Work by the ASTM E13.15 Commitee has been ongoing for the past 5-6 years towards a universal analytical data file format. This file format is called AnIML (Analytical Information Markup Language), the developing XML standard for analytical chemistry data. Most vendors support the general directions of the ASTM E13.15 for a universal data format for analytical data.

A
final note on the role of MEANINGFUL data in an electronic world. When I
refer to meaningful data, I am referring to knowledge gained and stored in an actual data file as
opposed to a static PDF. One of the unique features that ACD/Labs has
maintained over the years is the ability to electronically assign NMR
data to chemical structures to truly capture not only the data but the
knowledge gained from the experiment. I think not leveraging this
knowledge is an awful shame, especially in an electronic world, but I
think it will come.

As of right now, While it is common that NMR Spectroscopists will
assign their data electronically, it is very rare to find a group of
chemists in the pharmaceutical industry, for example, who routinely use
their processing tools to assign their data. Why?

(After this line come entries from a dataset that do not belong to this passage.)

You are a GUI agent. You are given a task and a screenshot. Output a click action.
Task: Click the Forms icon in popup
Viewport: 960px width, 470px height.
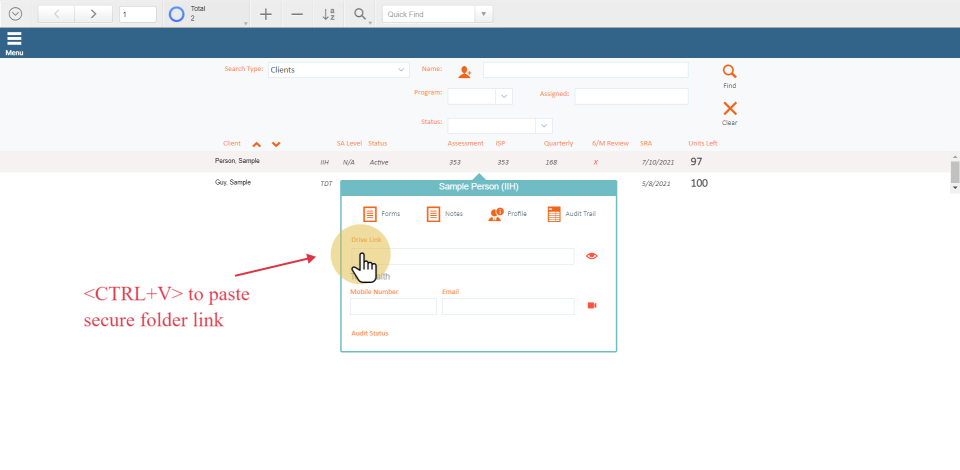click(370, 214)
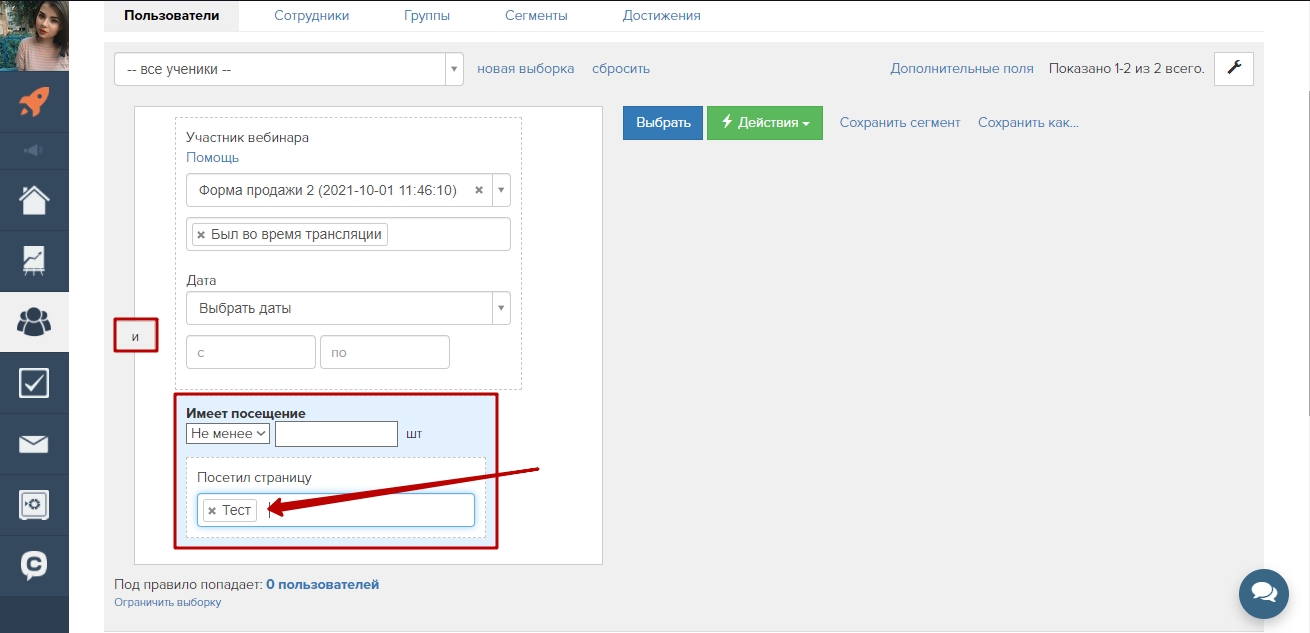Image resolution: width=1310 pixels, height=633 pixels.
Task: Click the date 'с' input field
Action: coord(250,353)
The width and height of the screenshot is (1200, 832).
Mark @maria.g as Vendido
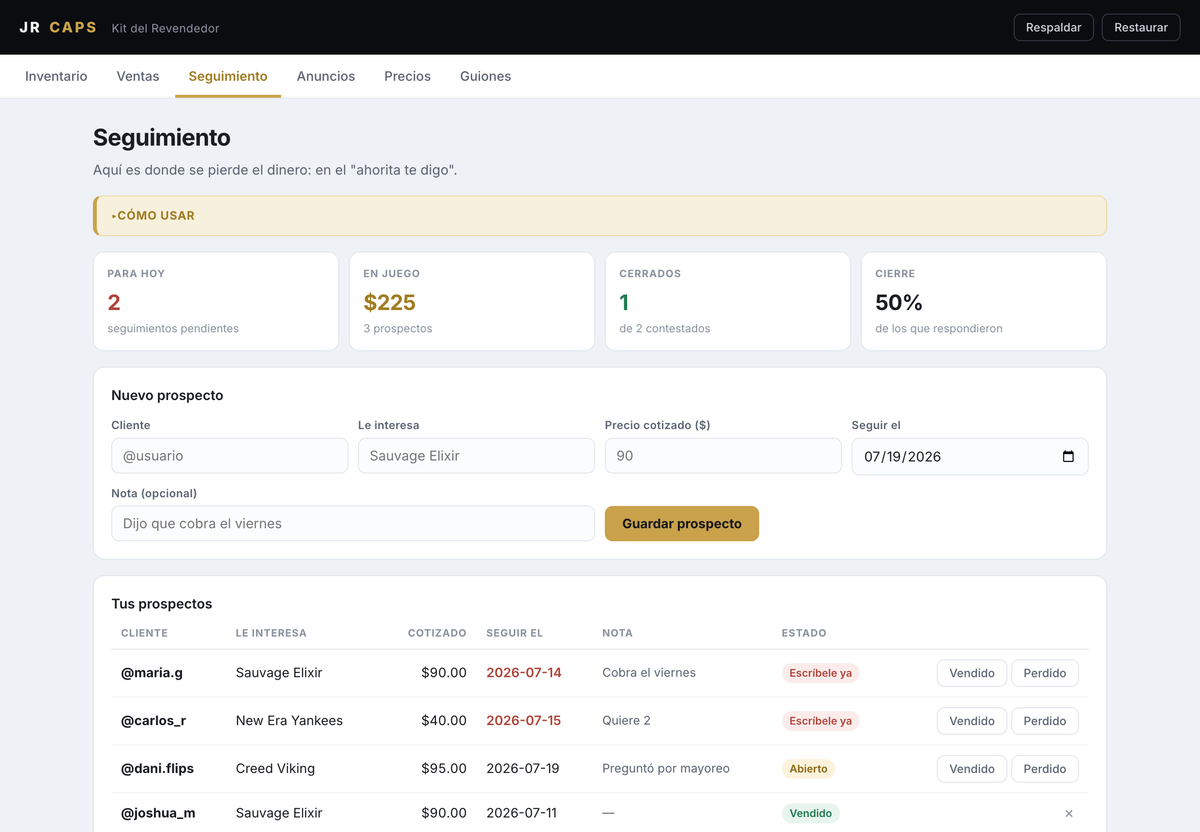972,673
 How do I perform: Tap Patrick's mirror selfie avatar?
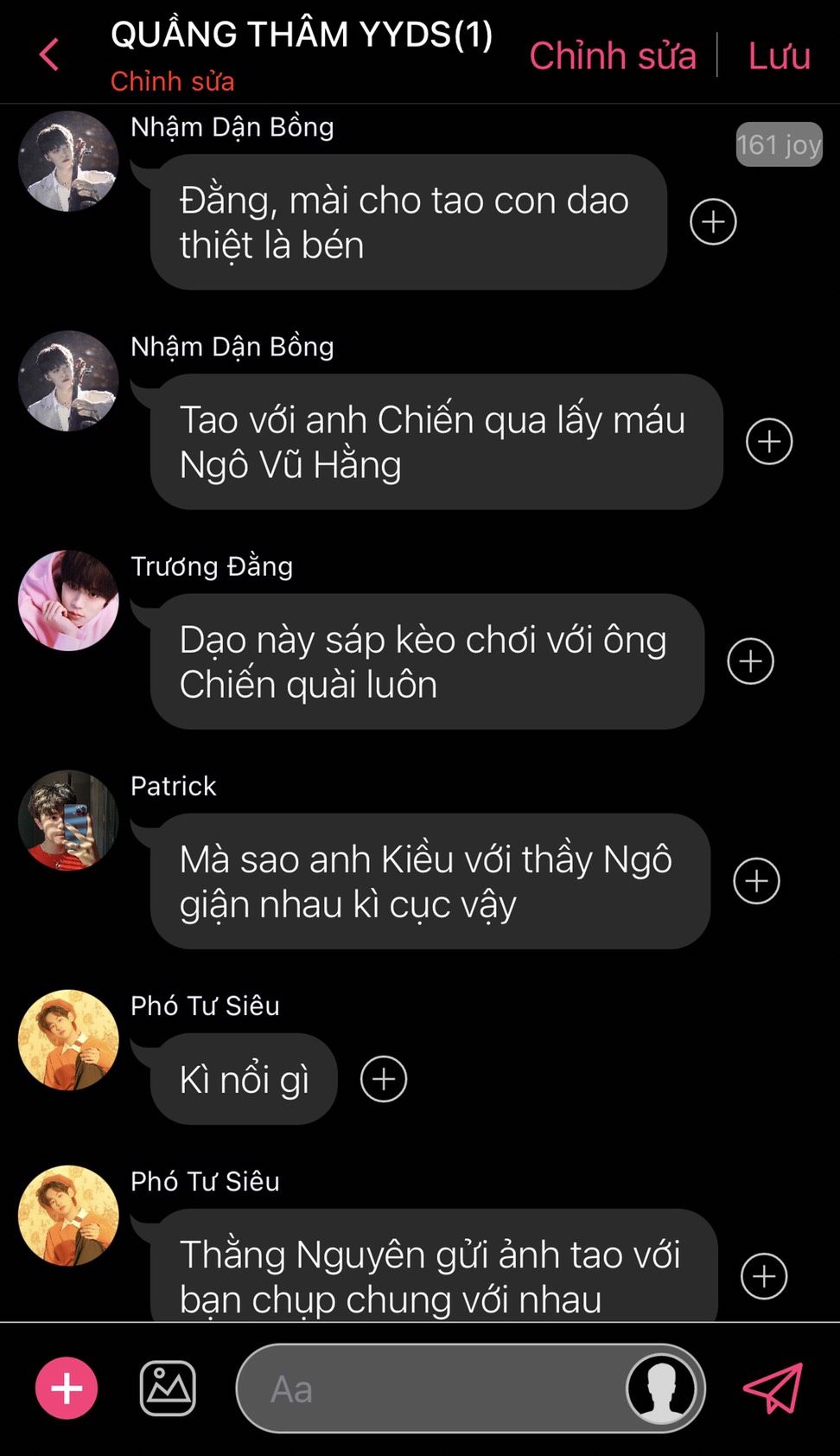[x=68, y=820]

  1. They might not have the right software tools
  2. It is not
    required. In fact, in some cases I have learned that it is forbidden.
    Why spend the time it takes to assign the data if it is not required or
    permitted?

A static PDF is indeed proof that an experiment was run, but does it contain information that supports a proof of the proposed structure? Where is the knowledge that was gained from this exercise?

I think 1D NMR Assistant significantly reduces the amount of time it takes to electronically assign a spectrum so now it is just a matter of finding an easy way to tie this assigned analytical data to the ELN.

I think there is a real opportunity here.

What are your thoughts?

Would you prefer electronic data over PDFs?

Is simply raw or processed data enough?

How important is maintaining the knowledge gained from the experiment (i.e. assignments)?

Thanks to Rich for the multiple inspirations for this and previous posts.